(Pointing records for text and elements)

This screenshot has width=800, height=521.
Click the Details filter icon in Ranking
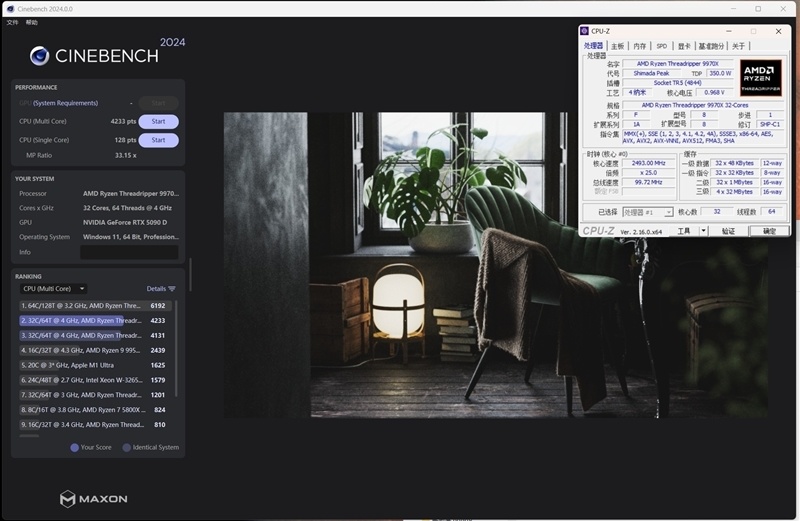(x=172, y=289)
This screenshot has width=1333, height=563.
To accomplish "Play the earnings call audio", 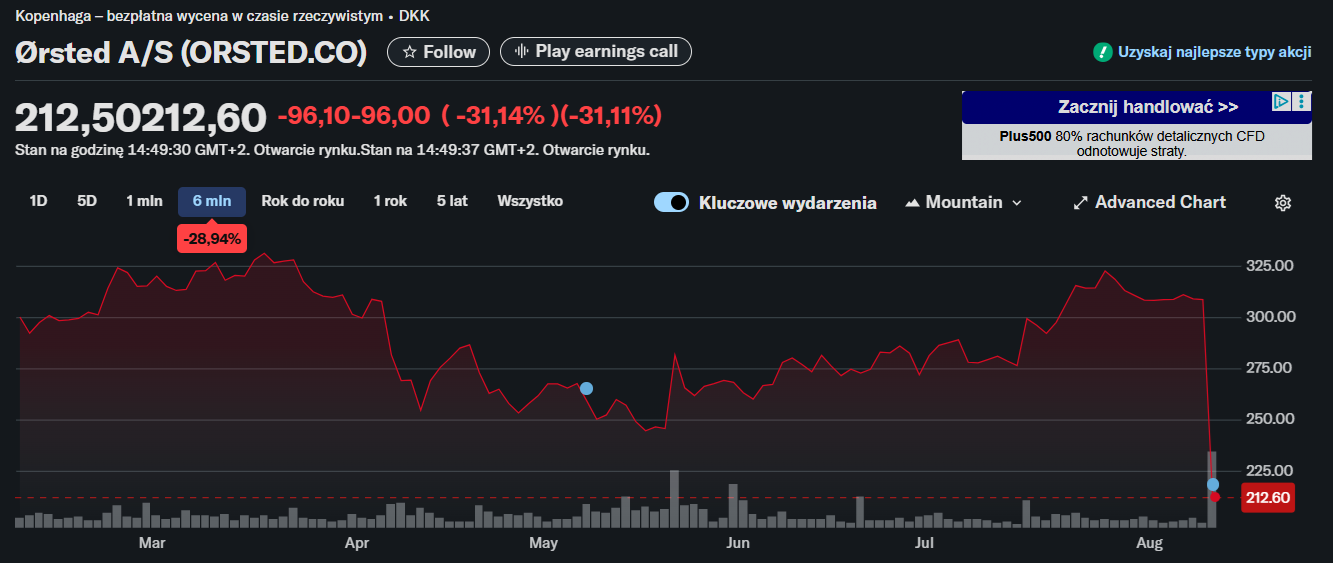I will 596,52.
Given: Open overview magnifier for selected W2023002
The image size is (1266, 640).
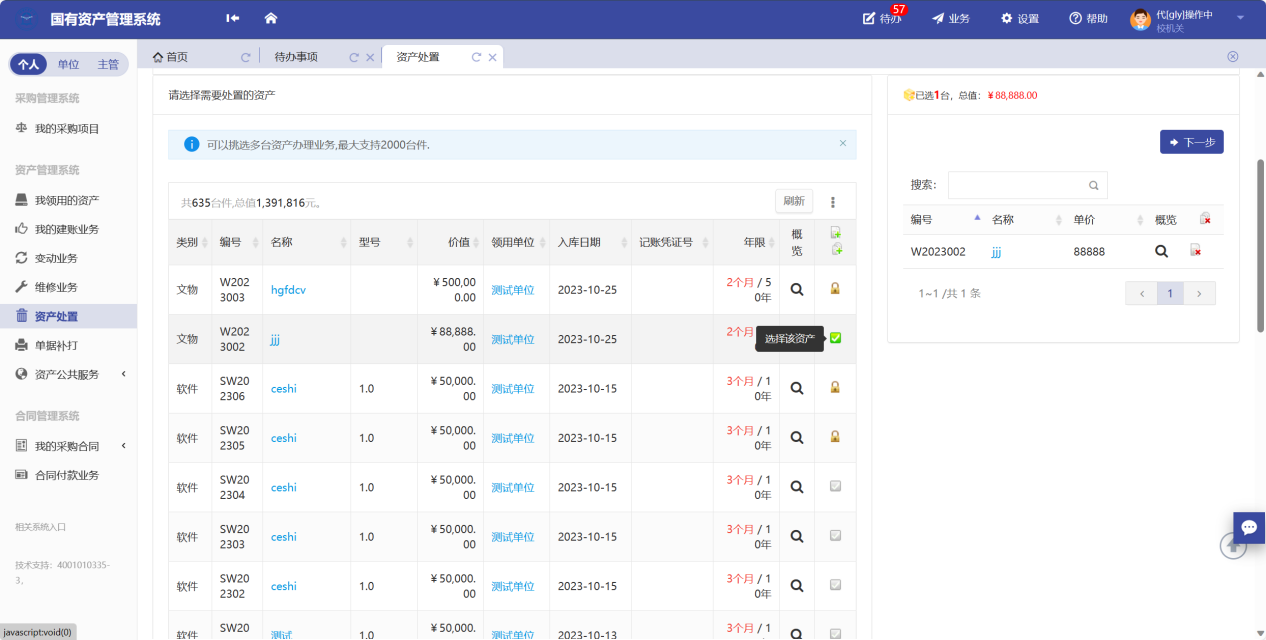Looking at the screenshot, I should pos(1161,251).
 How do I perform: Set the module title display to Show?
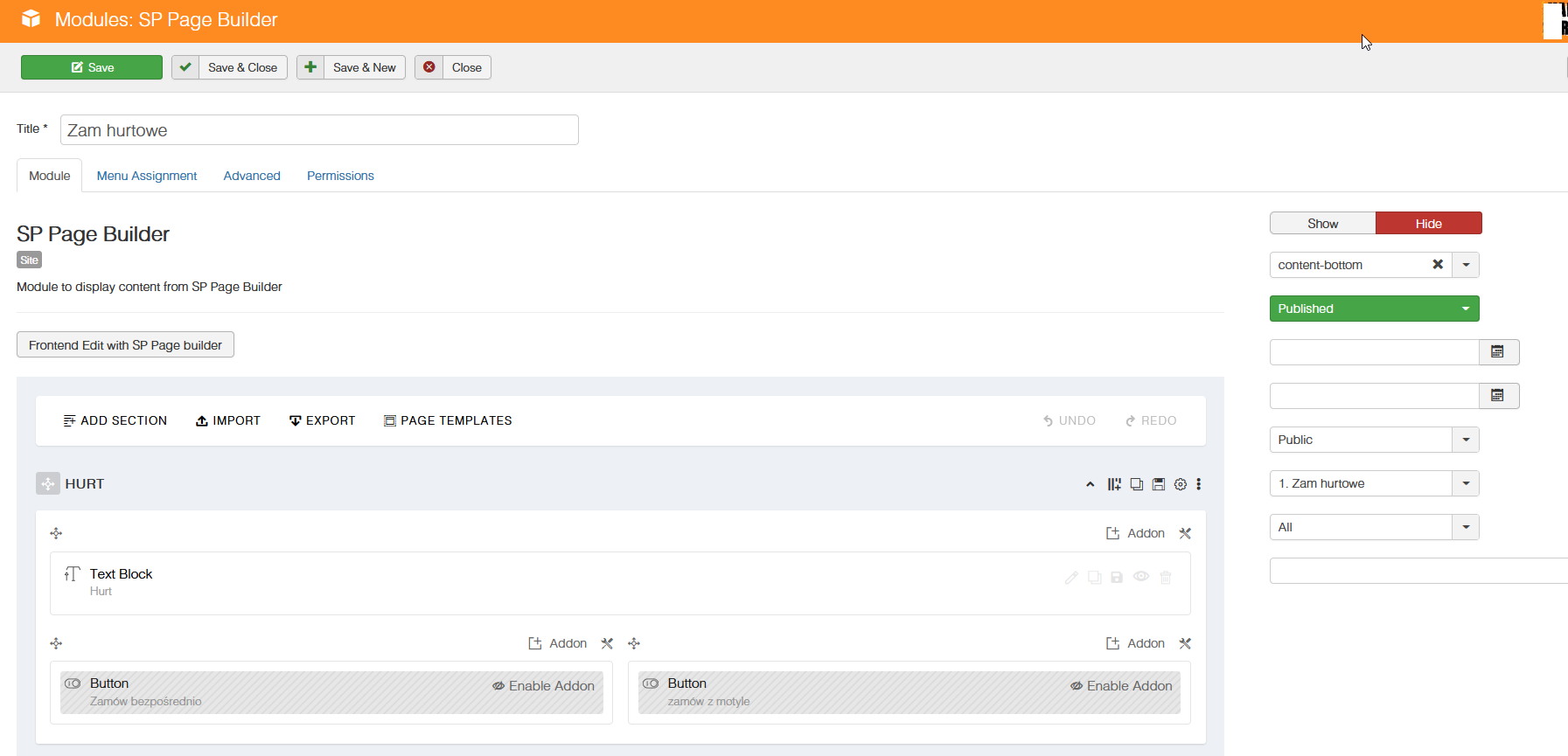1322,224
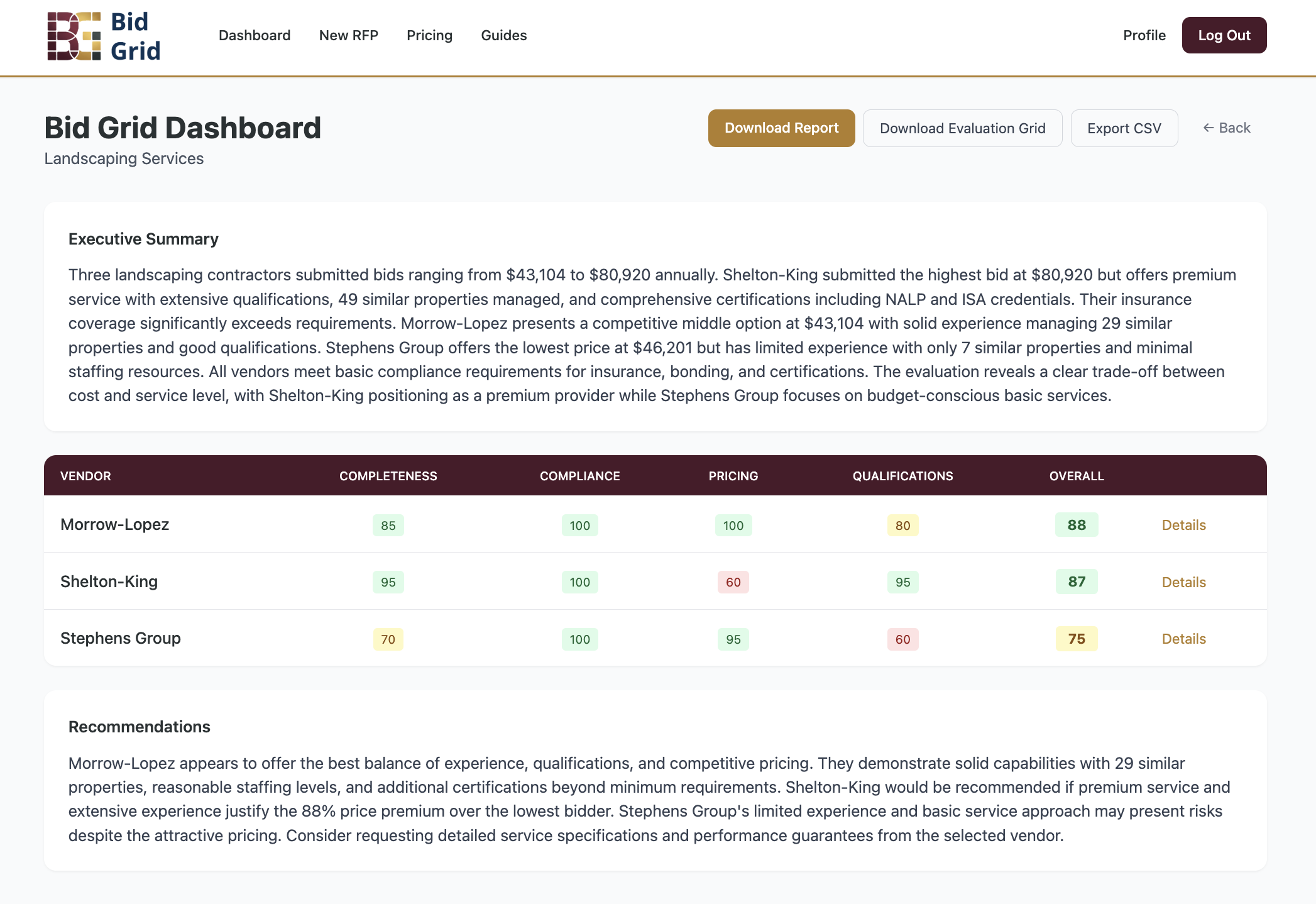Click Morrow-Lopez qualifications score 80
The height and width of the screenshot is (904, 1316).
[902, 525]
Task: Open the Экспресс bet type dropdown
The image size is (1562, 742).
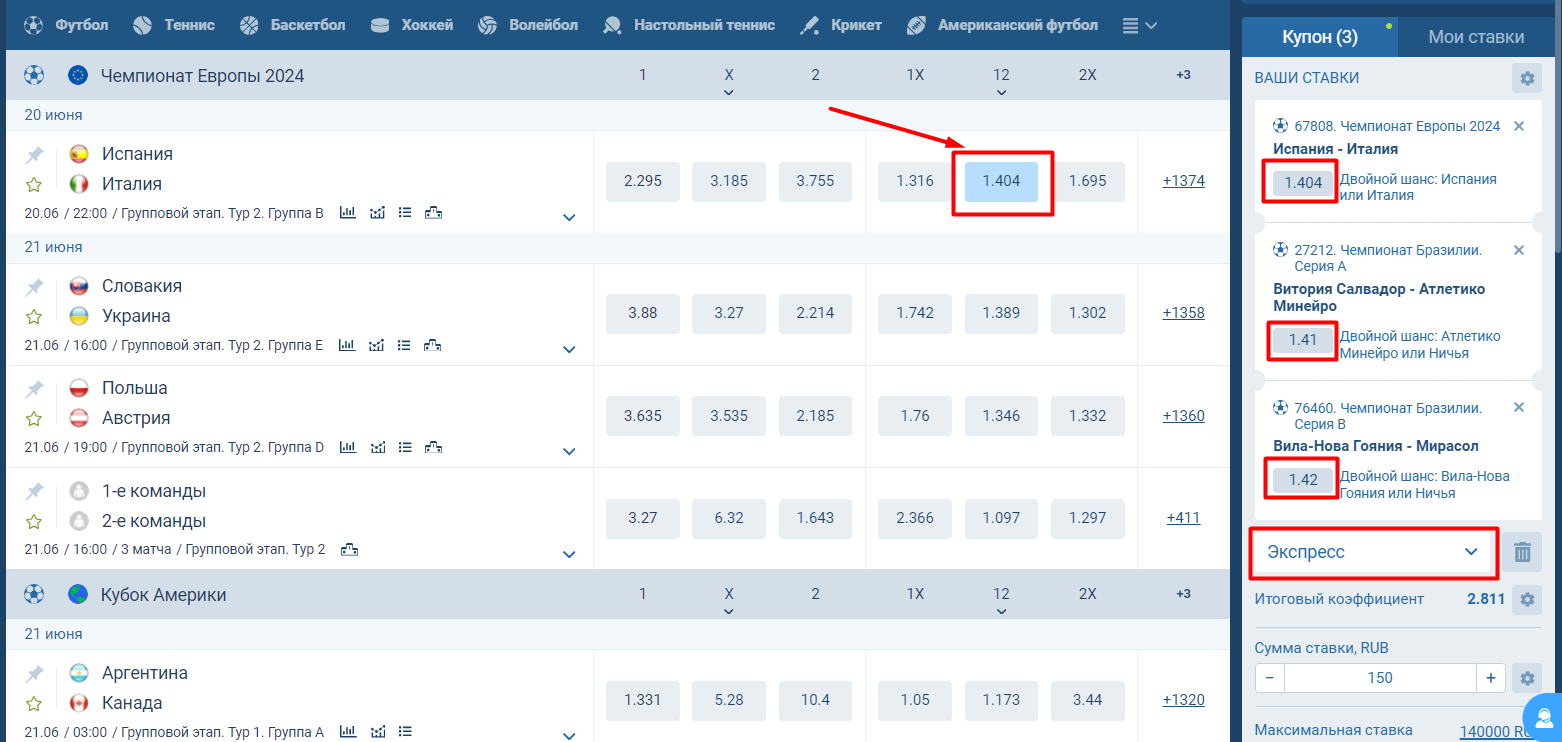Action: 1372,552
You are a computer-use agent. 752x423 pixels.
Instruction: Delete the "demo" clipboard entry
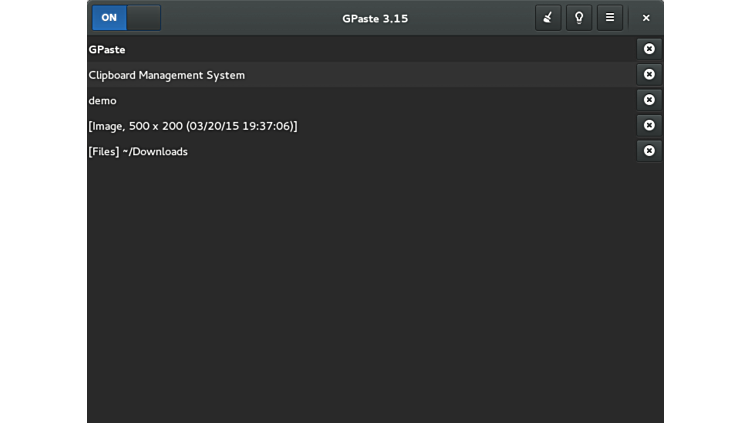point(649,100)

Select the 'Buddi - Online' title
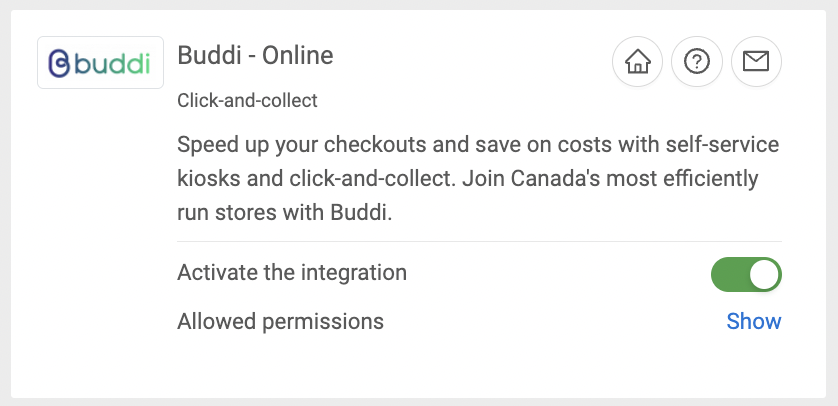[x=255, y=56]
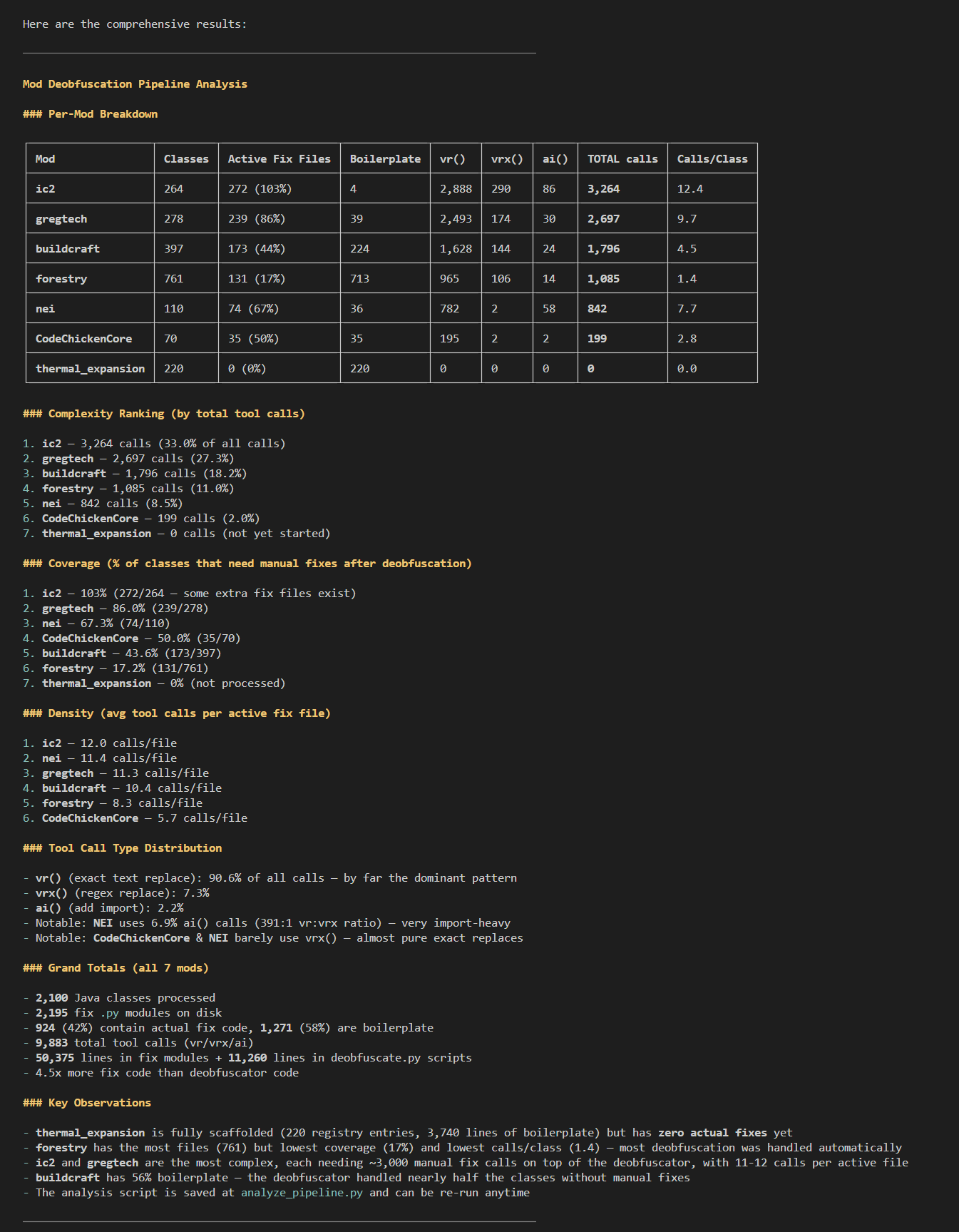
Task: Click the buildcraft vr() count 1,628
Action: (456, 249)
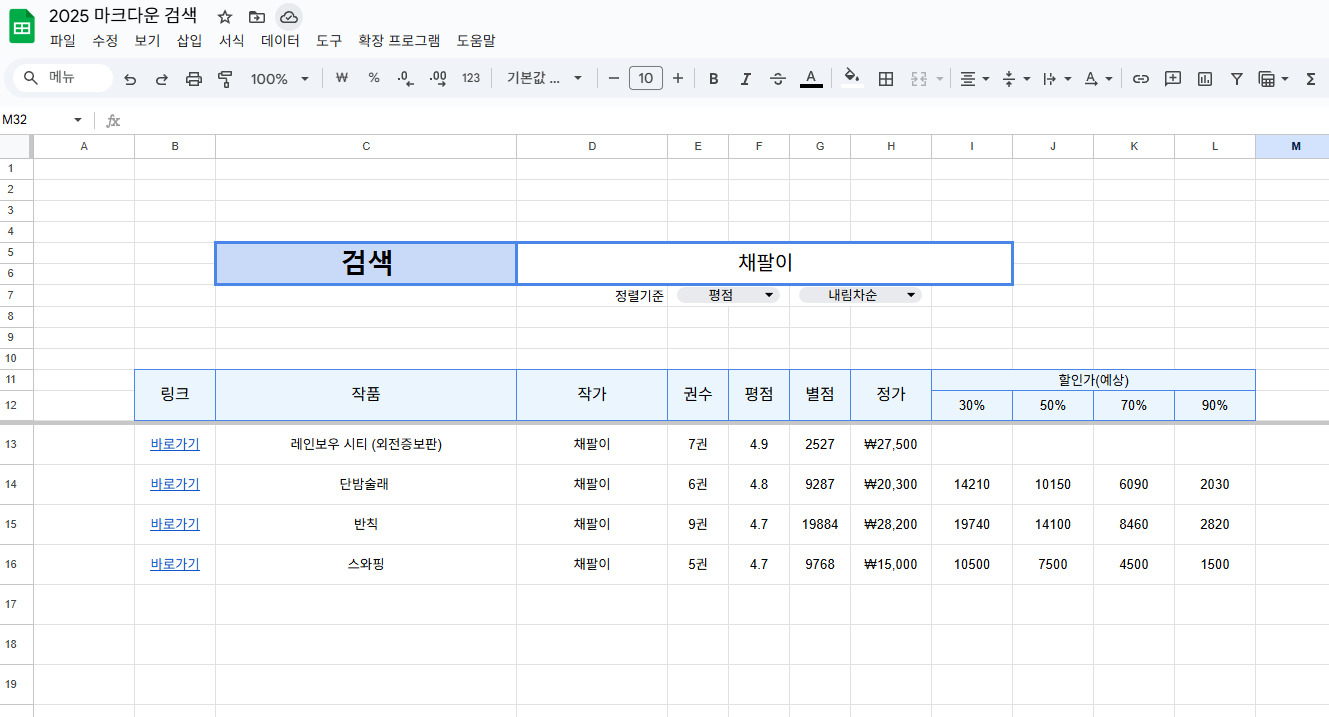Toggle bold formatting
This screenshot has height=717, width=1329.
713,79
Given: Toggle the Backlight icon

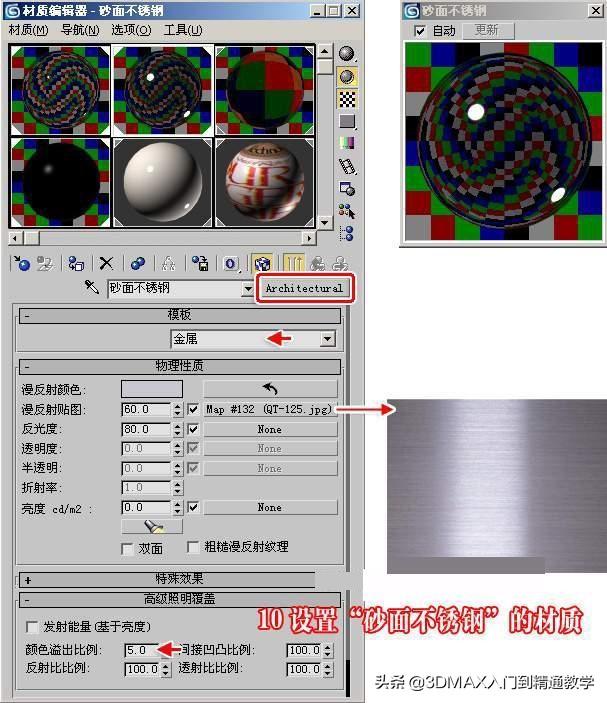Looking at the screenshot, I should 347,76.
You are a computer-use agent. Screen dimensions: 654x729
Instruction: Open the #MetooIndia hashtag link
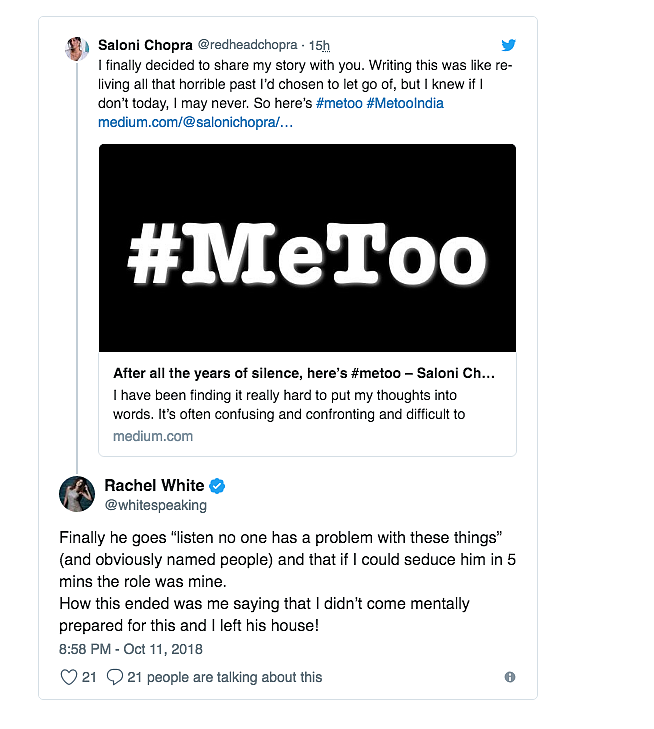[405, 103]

WHAT IS NEEDED ▸ Copy the records word for word from the line containing "You are a computer-use agent. Screen" through the end of the records. Leave the pictures out of your answer.

CORRECT RESPONSE ▸
You are a computer-use agent. Screen dimensions: 654x729
Instruction: Open the #MetooIndia hashtag link
[405, 103]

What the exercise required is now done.